Ma è proprio bastato questo per fargli comprendere che in realtà la sua felicità non partirà neanche con una valigia piena di soldi. Per riuscire in questo gioco ha sacrificato tutto, ha visto vite spezzarsi, ha comparato il suo dolore a quello degli altri scoprendo che – almeno su quello – siamo tutti uguali. Ha risucchiato la sofferenza di altre vite notando quando la fine di ognuna di queste gli abbia tolto la possibilità di, in futuro, poter trovare la serenità.

Squid Game

Squid Game chiude così la sua storia dimostrando che in qualsiasi maniera la si ponga, quando è il momento di mettersi in gioco per uscire fuori dalla propria disperazione lo si fa senza guardare i mezzi per farlo: le conseguenze di ciò, però, ci aspettano fuori dalla porta. Non è importante che si vinca o che si perda: sono conseguenze che non guardano in faccia nessuno ma agiscono – proprio come si fa nei giochi – con delle penitenze che potrebbero rivelarsi devastanti.

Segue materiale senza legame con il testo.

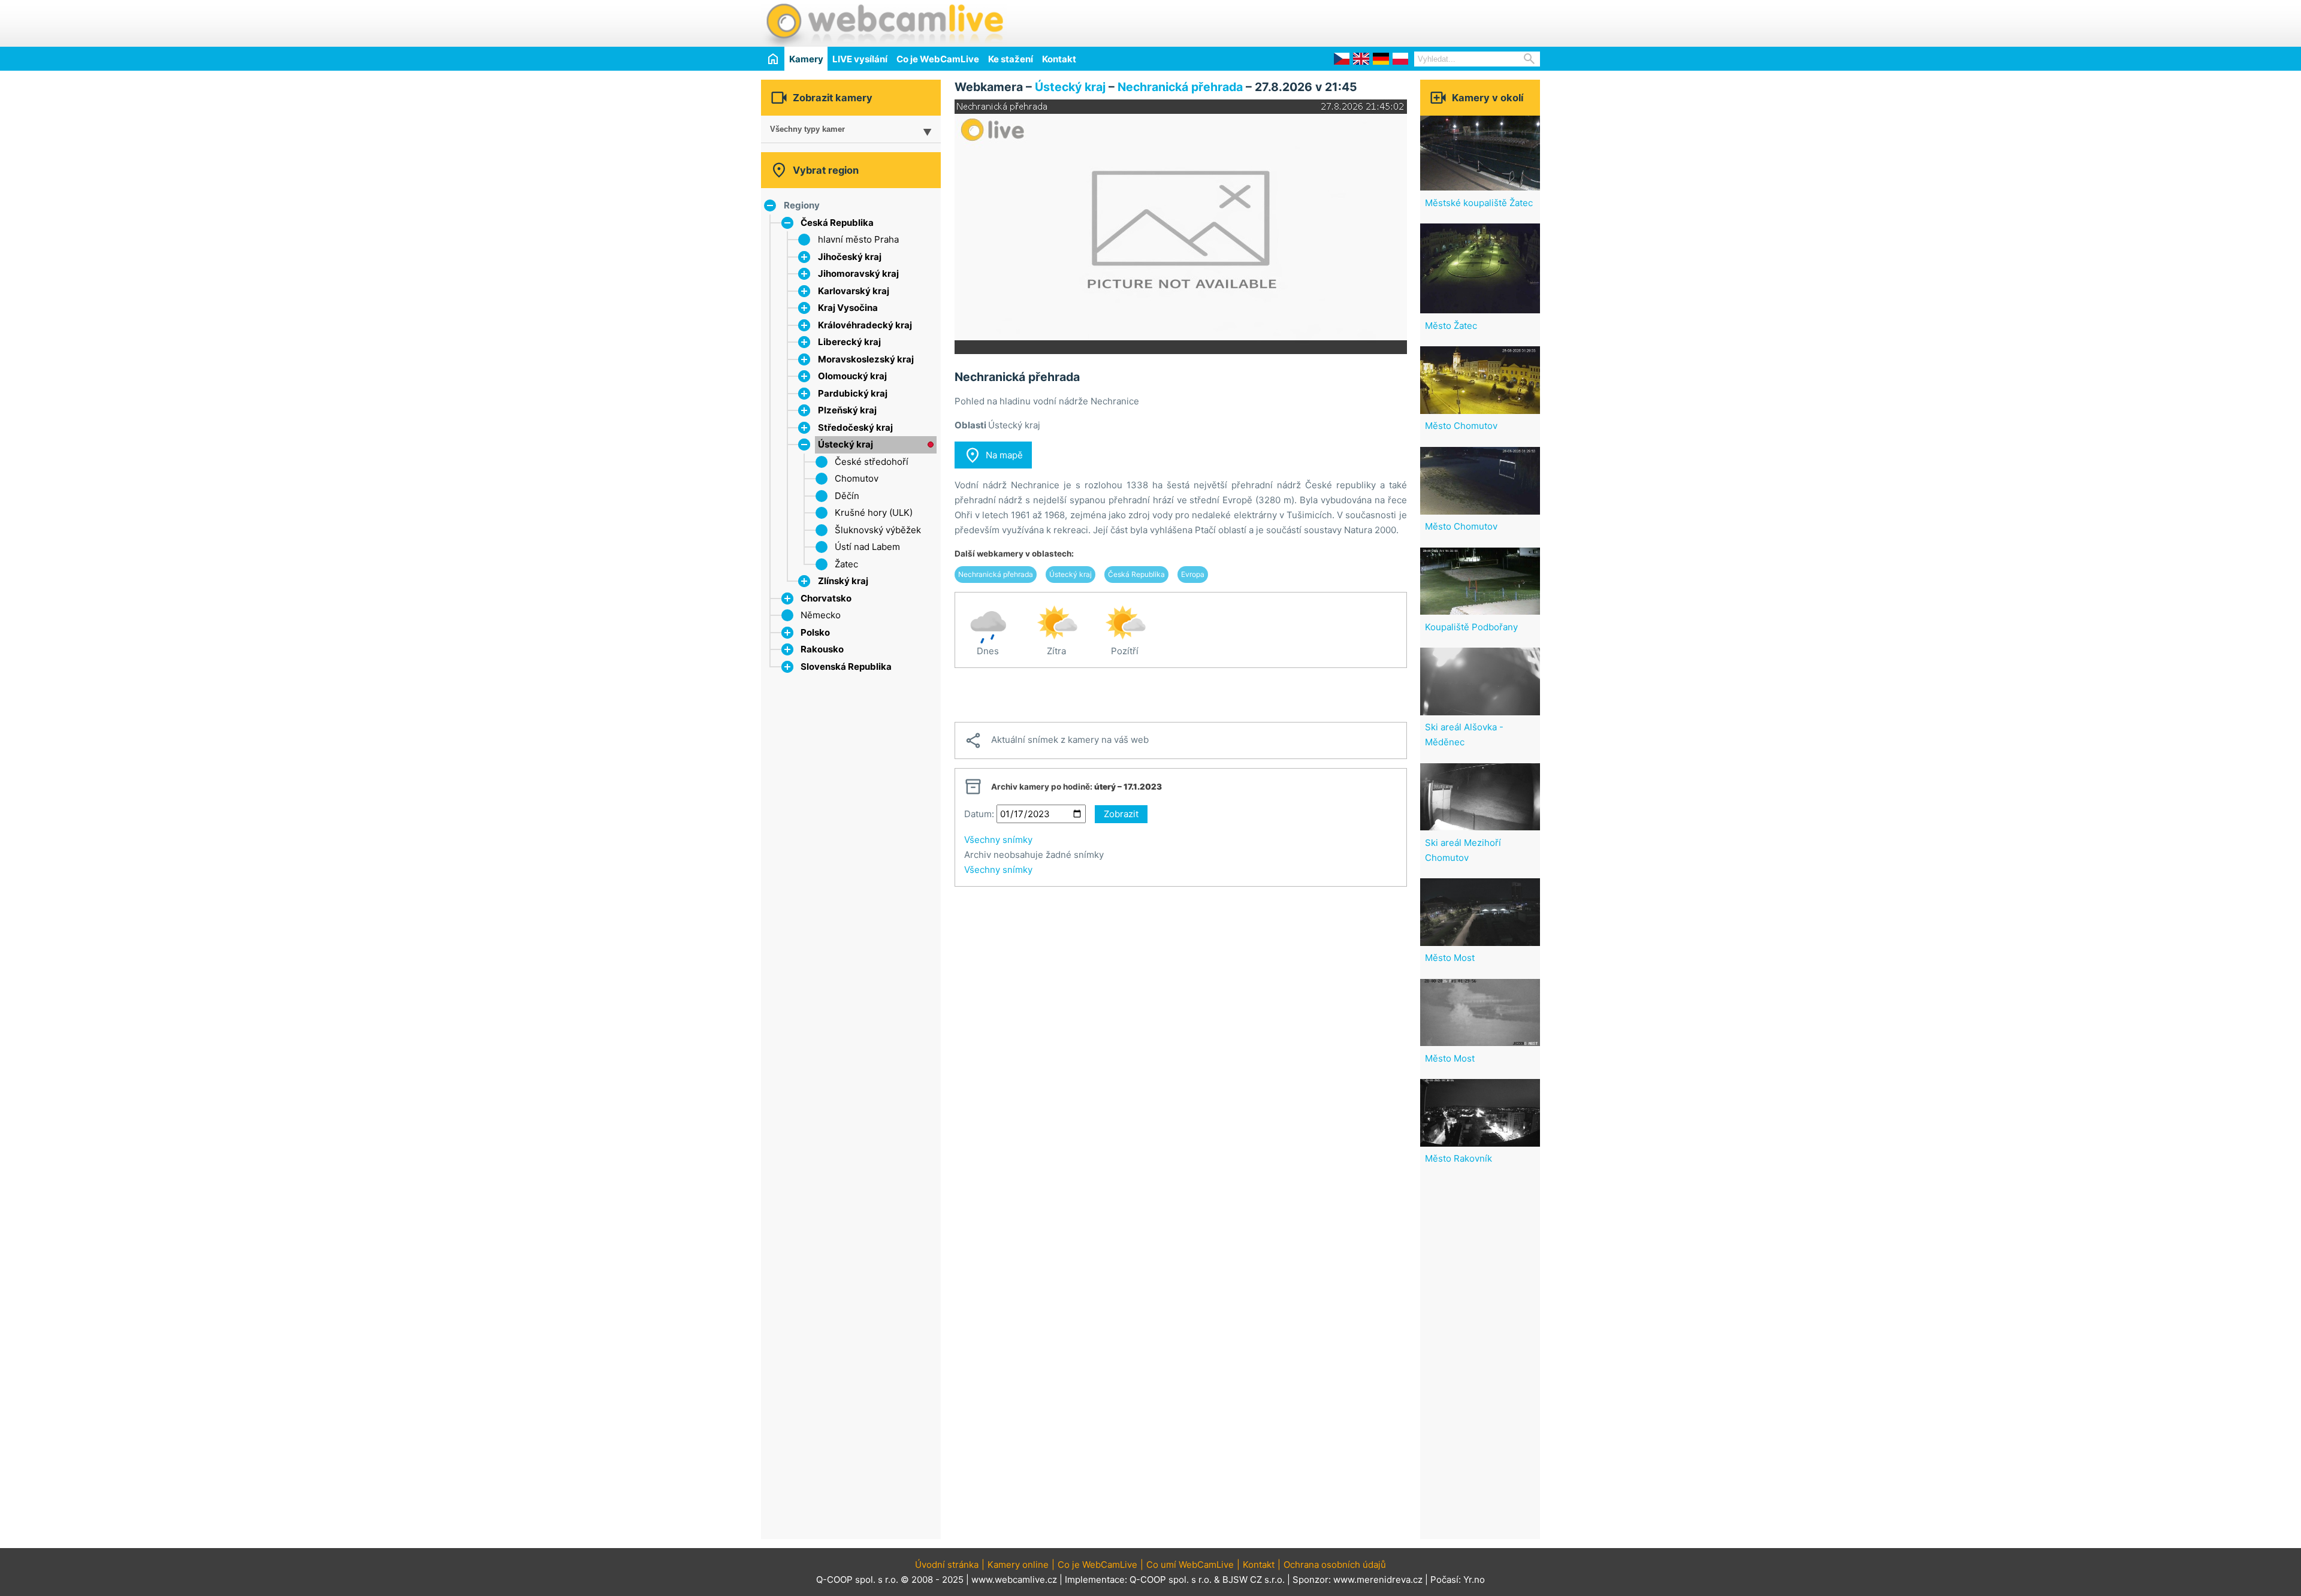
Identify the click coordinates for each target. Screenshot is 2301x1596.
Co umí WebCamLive (1190, 1564)
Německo (821, 615)
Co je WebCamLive (937, 59)
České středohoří (871, 461)
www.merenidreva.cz (1378, 1579)
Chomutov (856, 478)
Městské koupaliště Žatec (1479, 202)
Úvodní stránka (947, 1564)
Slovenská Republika (846, 666)
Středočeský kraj (855, 427)
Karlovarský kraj (853, 291)
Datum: (979, 814)
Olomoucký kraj (852, 376)
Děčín (847, 495)
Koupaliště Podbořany (1471, 627)
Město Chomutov (1461, 425)
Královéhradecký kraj (865, 325)
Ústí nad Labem (867, 546)
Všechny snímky (998, 839)
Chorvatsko (826, 598)
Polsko (815, 632)
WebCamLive (884, 23)
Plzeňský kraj (847, 410)
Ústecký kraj (845, 444)
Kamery (806, 59)
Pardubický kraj (852, 393)
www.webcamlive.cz (1014, 1579)
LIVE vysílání (859, 59)
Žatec (846, 564)
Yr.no (1474, 1579)
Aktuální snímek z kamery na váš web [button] (1056, 740)
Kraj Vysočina (848, 307)
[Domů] (772, 58)
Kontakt (1059, 59)
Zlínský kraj (843, 581)
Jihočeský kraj (849, 256)
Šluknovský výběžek (878, 530)
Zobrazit (1121, 814)
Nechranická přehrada (1180, 87)
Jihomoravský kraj (858, 273)
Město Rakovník (1458, 1158)
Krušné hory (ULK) (874, 512)
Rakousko (822, 649)
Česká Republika (837, 222)
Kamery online (1018, 1564)
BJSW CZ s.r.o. (1253, 1579)
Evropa (1192, 574)
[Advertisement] (1400, 22)
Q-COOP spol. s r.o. (1171, 1579)
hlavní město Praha (858, 239)
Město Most (1450, 957)
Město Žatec (1451, 325)
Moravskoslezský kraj (866, 359)
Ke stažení (1010, 59)
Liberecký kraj (849, 341)
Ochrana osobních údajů (1335, 1564)
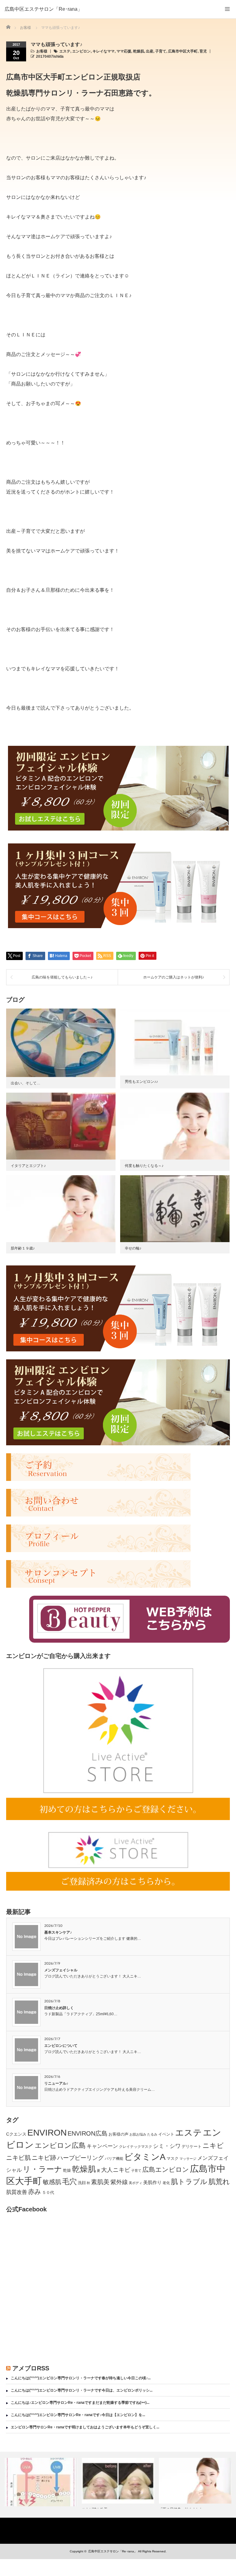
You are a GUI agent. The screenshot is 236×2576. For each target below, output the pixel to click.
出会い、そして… (25, 1083)
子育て (160, 51)
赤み (34, 2191)
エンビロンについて (60, 2045)
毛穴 (69, 2182)
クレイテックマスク (135, 2146)
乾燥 (67, 2170)
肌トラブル (189, 2182)
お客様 (41, 51)
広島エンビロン (165, 2169)
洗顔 (82, 2182)
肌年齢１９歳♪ (23, 1248)
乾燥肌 (138, 51)
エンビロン (81, 51)
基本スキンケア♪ (58, 1932)
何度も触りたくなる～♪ (144, 1166)
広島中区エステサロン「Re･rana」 (43, 9)
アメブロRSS (30, 2368)
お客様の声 (118, 2134)
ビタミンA (145, 2157)
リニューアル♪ (56, 2083)
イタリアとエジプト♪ (28, 1166)
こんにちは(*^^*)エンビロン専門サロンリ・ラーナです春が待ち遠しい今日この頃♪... (81, 2378)
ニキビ (213, 2145)
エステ (64, 51)
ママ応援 (123, 51)
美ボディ (135, 2183)
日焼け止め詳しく (59, 2008)
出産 (149, 51)
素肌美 (100, 2182)
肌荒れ (219, 2182)
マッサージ (187, 2158)
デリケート (192, 2146)
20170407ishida (50, 56)
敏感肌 (52, 2182)
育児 (203, 51)
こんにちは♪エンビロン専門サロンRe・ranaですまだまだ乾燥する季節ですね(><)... (80, 2402)
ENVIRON (47, 2132)
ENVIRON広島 (88, 2133)
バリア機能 (114, 2158)
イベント (166, 2134)
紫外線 (119, 2182)
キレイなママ (103, 51)
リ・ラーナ (42, 2169)
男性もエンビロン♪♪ (141, 1081)
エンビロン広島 (60, 2145)
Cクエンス (16, 2134)
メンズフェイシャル (60, 1970)
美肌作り (152, 2182)
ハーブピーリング (80, 2158)
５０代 (48, 2192)
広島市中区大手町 (183, 51)
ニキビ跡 (44, 2157)
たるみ (152, 2134)
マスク (173, 2158)
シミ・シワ (167, 2146)
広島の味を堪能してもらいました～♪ (62, 977)
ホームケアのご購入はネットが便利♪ (173, 977)
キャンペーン (102, 2146)
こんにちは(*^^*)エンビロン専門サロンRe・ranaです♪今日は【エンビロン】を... (78, 2415)
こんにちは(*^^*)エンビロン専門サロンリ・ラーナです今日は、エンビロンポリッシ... (81, 2390)
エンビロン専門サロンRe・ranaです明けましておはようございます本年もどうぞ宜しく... (85, 2427)
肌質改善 (16, 2192)
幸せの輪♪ (133, 1248)
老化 (166, 2183)
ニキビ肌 (18, 2157)
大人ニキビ (115, 2170)
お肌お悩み (137, 2134)
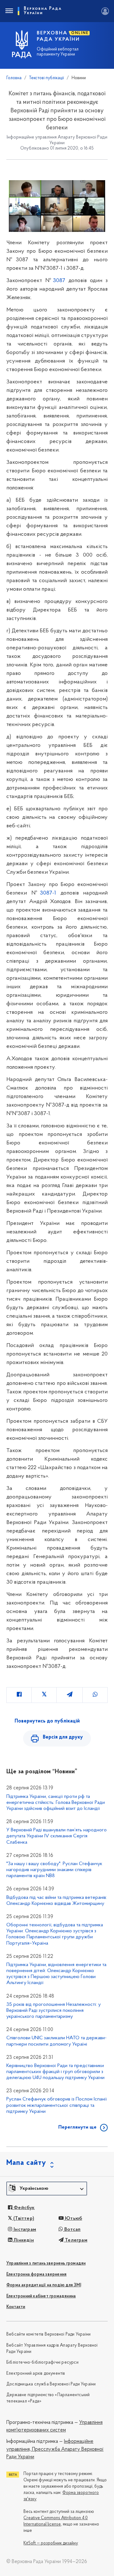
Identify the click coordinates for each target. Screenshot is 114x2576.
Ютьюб (73, 2218)
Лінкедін (23, 2240)
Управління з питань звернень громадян (46, 2263)
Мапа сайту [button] (26, 2163)
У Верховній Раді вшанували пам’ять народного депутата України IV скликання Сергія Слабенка (56, 1836)
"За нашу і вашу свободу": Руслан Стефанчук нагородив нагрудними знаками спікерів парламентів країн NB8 (54, 1869)
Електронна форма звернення (36, 2274)
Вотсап (71, 2229)
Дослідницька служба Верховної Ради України (51, 2384)
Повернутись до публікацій (47, 1721)
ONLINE (80, 33)
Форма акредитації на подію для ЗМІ (43, 2285)
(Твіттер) (23, 2218)
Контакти (15, 2307)
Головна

L’intelligenza in questo nuovissimo gioiello Netflix è immediata, chiara, mai banale. Nonostante la disperazione non assistiamo mai a momenti pietistici, drammaticamente rovinati da tocchi che ricordano la soap opera o struggentemente estremi. Tutto cammina sul filo dell’equilibrio e del rispetto di questi concorrenti che scelgono di giocarsi il tutto e per tutto senza mai essere delle vittime, ma solo delle persone. Riuscire a compiere un lavoro così maestoso da un punto di vista individuale non era una sfida facile, ma Squid Game l’ha vinta a mani basse dimostrando che – forse – anche la serie stessa era in gioco. Il risultato della sua storia, infatti, poteva farla cadere nel vuoto insieme a tutti i flop della storia uccidendo ogni sua pretesa, possibilità o obiettivo, oppure farla vincere facendola diventare in pochissimo tempo, forse, uno show destinato a diventare uno dei più grandi prodotti di sempre.